Thursday Aug 05, 2010

Strace -- The Sysadmin's Microscope

Sometimes as a sysadmin the logfiles just don't cut it, and to solve a problem you need to know what's really going on. That's when I turn to strace -- the system-call tracer.

A system call, or syscall, is where a program crosses the boundary between user code and the kernel. Fortunately for us using strace, that boundary is where almost everything interesting happens in a typical program.

The two basic jobs of a modern operating system are abstraction and multiplexing. Abstraction means, for example, that when your program wants to read and write to disk it doesn't need to speak the SATA protocol, or SCSI, or IDE, or USB Mass Storage, or NFS. It speaks in a single, common vocabulary of directories and files, and the operating system translates that abstract vocabulary into whatever has to be done with the actual underlying hardware you have. Multiplexing means that your programs and mine each get fair access to the hardware, and don't have the ability to step on each other -- which means your program can't be permitted to skip the kernel, and speak raw SATA or SCSI to the actual hardware, even if it wanted to.

So for almost everything a program wants to do, it needs to talk to the kernel. Want to read or write a file? Make the open() syscall, and then the syscalls read() or write(). Talk on the network? You need the syscalls socket(), connect(), and again read() and write(). Make more processes? First clone() (inside the standard C library function fork()), then you probably want execve() so the new process runs its own program, and you probably want to interact with that process somehow, with one of wait4(), kill(), pipe(), and a host of others. Even looking at the clock requires a system call, clock_gettime(). Every one of those system calls will show up when we apply strace to the program.

In fact, just about the only thing a process can do without making a telltale system call is pure computation -- using the CPU and RAM and nothing else. As a former algorithms person, that's what I used to think was the fun part. Fortunately for us as sysadmins, very few real-life programs spend very long in that pure realm between having to deal with a file or the network or some other part of the system, and then strace picks them up again.

Let's look at a quick example of how strace solves problems.

Use #1: Understand A Complex Program's Actual Behavior
One day, I wanted to know which Git commands take out a certain lock -- I had a script running a series of different Git commands, and it was failing sometimes when run concurrently because two commands tried to hold the lock at the same time.

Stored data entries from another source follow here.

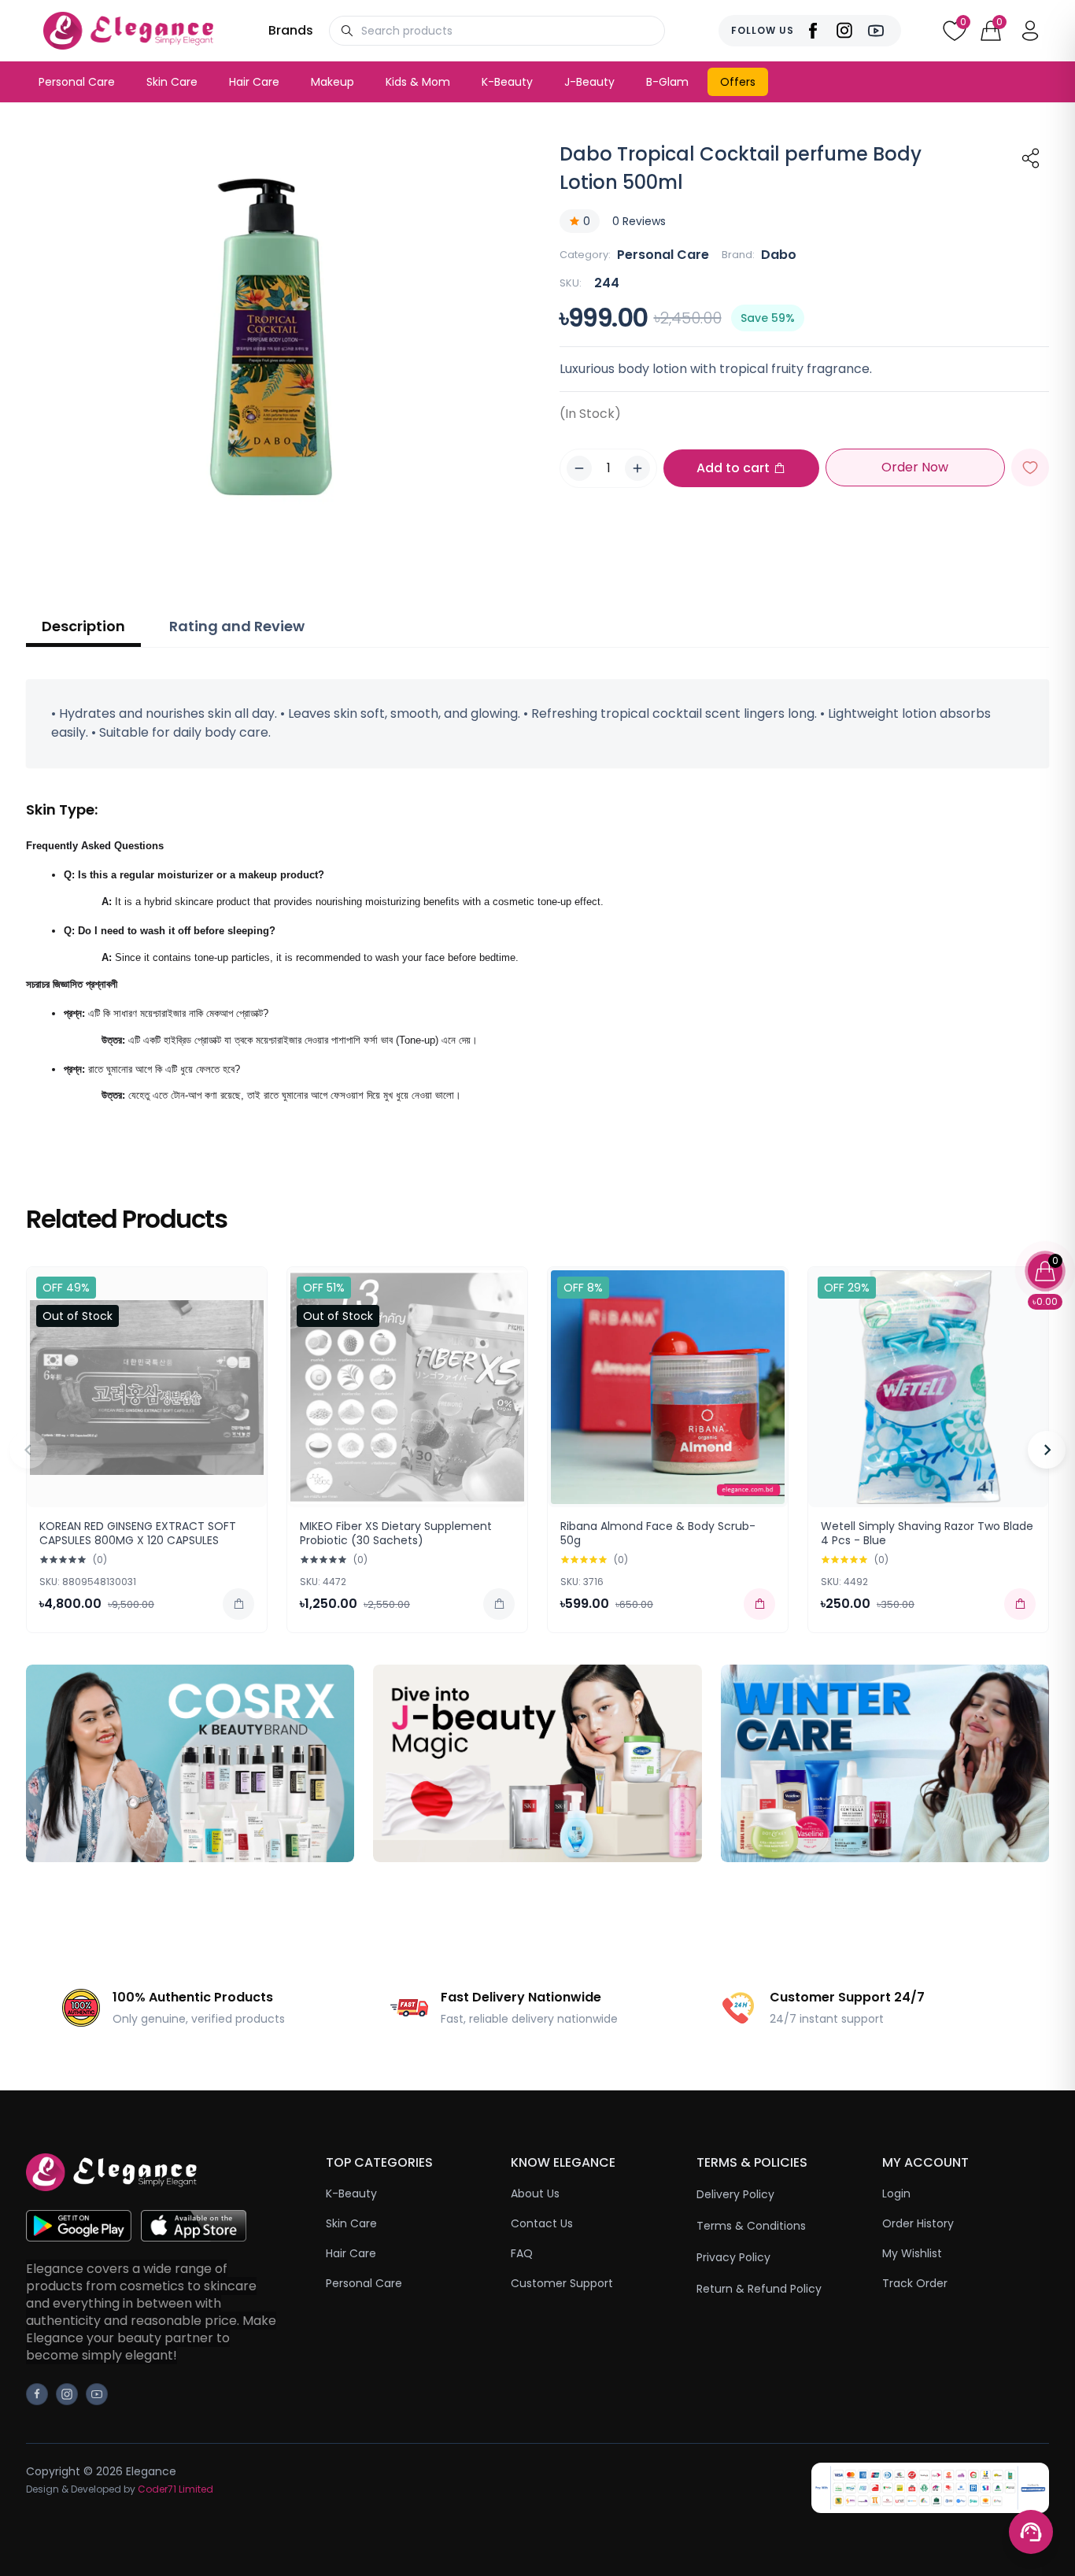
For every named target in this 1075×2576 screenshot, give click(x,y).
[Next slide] (1047, 1450)
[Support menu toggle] (1031, 2532)
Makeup (332, 82)
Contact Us (542, 2223)
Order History (918, 2223)
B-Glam (667, 82)
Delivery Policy (735, 2194)
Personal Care (77, 82)
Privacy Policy (733, 2257)
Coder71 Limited (175, 2489)
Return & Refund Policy (759, 2289)
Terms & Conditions (751, 2226)
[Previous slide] (28, 1450)
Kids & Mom (418, 82)
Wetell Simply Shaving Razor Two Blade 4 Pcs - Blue (927, 1533)
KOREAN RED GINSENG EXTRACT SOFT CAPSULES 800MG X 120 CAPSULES (137, 1533)
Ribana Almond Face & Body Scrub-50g (657, 1533)
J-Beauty (589, 82)
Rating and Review (237, 626)
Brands (290, 30)
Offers (737, 82)
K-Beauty (507, 82)
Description (83, 626)
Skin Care (172, 82)
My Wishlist (912, 2253)
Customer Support (562, 2283)
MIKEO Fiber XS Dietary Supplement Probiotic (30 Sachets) (396, 1533)
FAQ (522, 2253)
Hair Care (254, 82)
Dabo (778, 255)
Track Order (915, 2283)
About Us (535, 2193)
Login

Now, I love sourcediving, and I've done some Git hacking, so I spent some time with the source tree investigating this question. But this code is complex enough that I was still left with some uncertainty. So I decided to get a plain, ground-truth answer to the question: if I run "git diff", will it grab this lock?

Strace to the rescue. The lock is on a file called index.lock. Anything trying to touch the file will show up in strace. So we can just trace a command the whole way through and use grep to see if index.lock is mentioned:

$ strace git status 2>&1 >/dev/null | grep index.lock
open(".git/index.lock", O_RDWR|O_CREAT|O_EXCL, 0666) = 3
rename(".git/index.lock", ".git/index") = 0

$ strace git diff 2>&1 >/dev/null | grep index.lock

So git status takes the lock, and git diff doesn't.

Interlude: The Toolbox
To help make it useful for so many purposes, strace takes a variety of options to add or cut out different kinds of detail and help you see exactly what's going on.

In Medias Res, If You Want
Sometimes we don't have the luxury of starting a program over to run it under strace -- it's running, it's misbehaving, and we need to find out what's going on. Fortunately strace handles this case with ease. Instead of specifying a command line for strace to execute and trace, just pass -p PID where PID is the process ID of the process in question -- I find pstree -p invaluable for identifying this -- and strace will attach to that program, while it's running, and start telling you all about it.

When I use strace, I almost always pass the -tt option. This tells me when each syscall happened -- -t prints it to the second, -tt to the microsecond. For system administration problems, this often helps a lot in correlating the trace with other logs, or in seeing where a program is spending too much time.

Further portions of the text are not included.